お盆も過ぎ、夏の終わりに差し掛かっている。

例年なら今頃は甲子園の決勝を迎える時期だが、今年はそれもない。
その代わり春の選抜中止を受けて「甲子園交流試合」が6日間にわたり開催された。

交流試合の最終日、最後の試合で山梨学院の監督の「3年生にとっては高校野球の卒業式」という言葉が今も印象に残っている。

本来なら甲子園という大切な切符をかけて試合を勝ち抜き、たくさんの応援やブラスバンドの音色を一身に受けながら、試合を通して今までの練習の成果を披露する。一日でも長く野球がしたいと願う全力プレーは全国の高校野球ファンや地元の方々を元気づけてくれる。

高校時代、弱いながらも野球部のマネージャーに携わっていた身として、どうしても彼らに感情移入をしてしまう。わたしだったら喪失感で苦しんでいるかもしれない。
けれど彼らは悩みながらもしっかりと前を向いて、今の自分のために、そして未来の自分のために、独自大会や交流試合に全力を注いでいる。

そうか。
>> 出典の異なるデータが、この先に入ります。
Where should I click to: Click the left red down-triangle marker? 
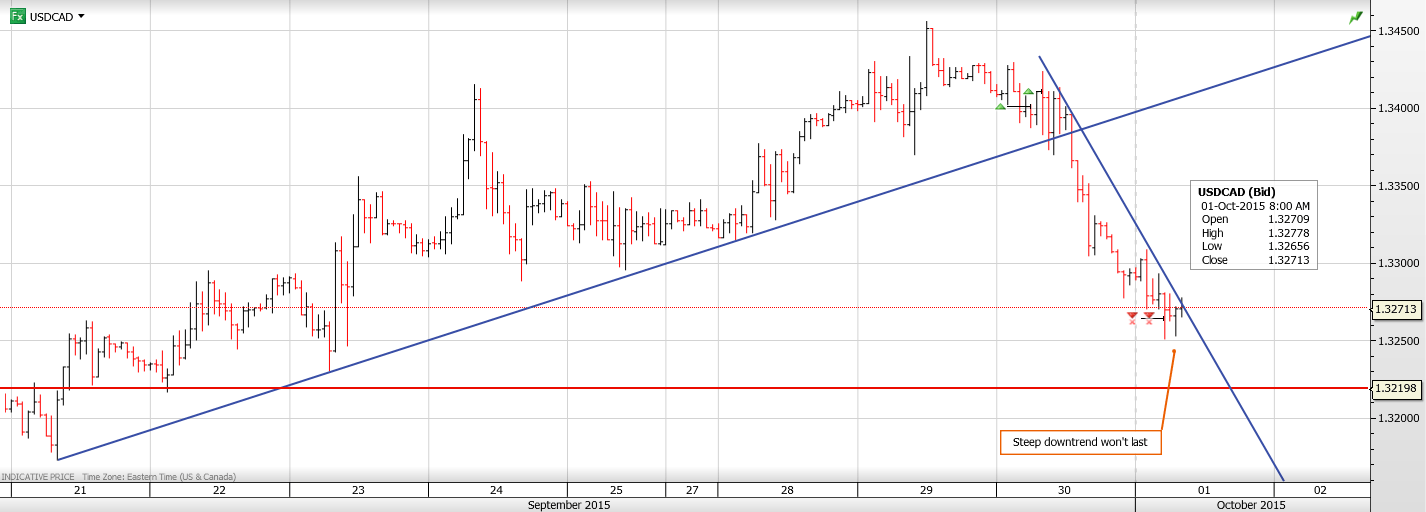pos(1132,316)
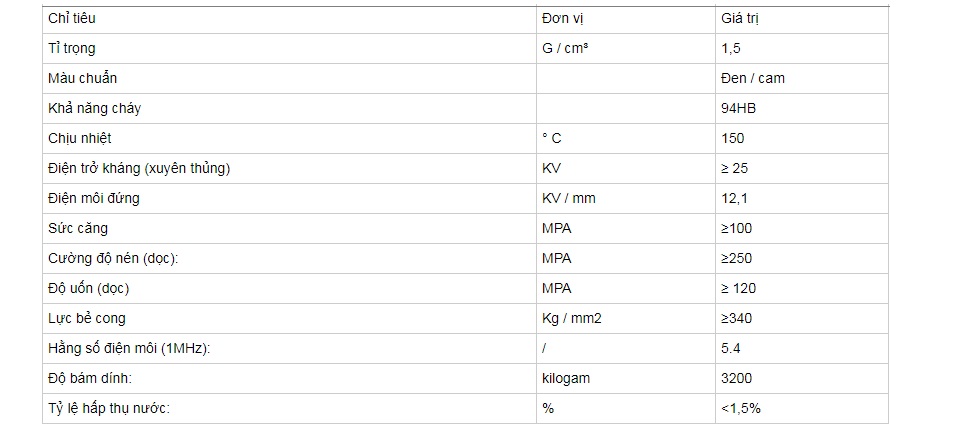Image resolution: width=962 pixels, height=431 pixels.
Task: Click the 'Chỉ tiêu' header cell
Action: 72,18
これは彼らにとっての卒業式なのか。
なぜかわたしの方がモヤモヤしていたのだが、卒業式と言う言葉で自分の気持ちもすっきり晴れた。
どうかいい思い出としてこの卒業式の記憶を胸に、前に進んでほしいな。

幼い頃から野球を観てきたが、現地で応援できることがこんなに尊いことだとは思っていなかった。応援の力で試合の空気が変わることがある。特に高校野球はそれが顕著だと思う(いいか悪いかの議論はまた別の話として)。

今年はリモート応援をしている高校もあり、私たちはネットとテレビを駆使して両方楽しむことができた。けれども本来届くはずの、心から届いてほしい球児たちには、なんらかの形で届いたのだろうか。
どうか、彼らに届いていますように。そして、またいつもどおりの景色で甲子園が開催できますように。そのときはたくさん甲子園球場に足を運んで、現地で球児たちを応援したい。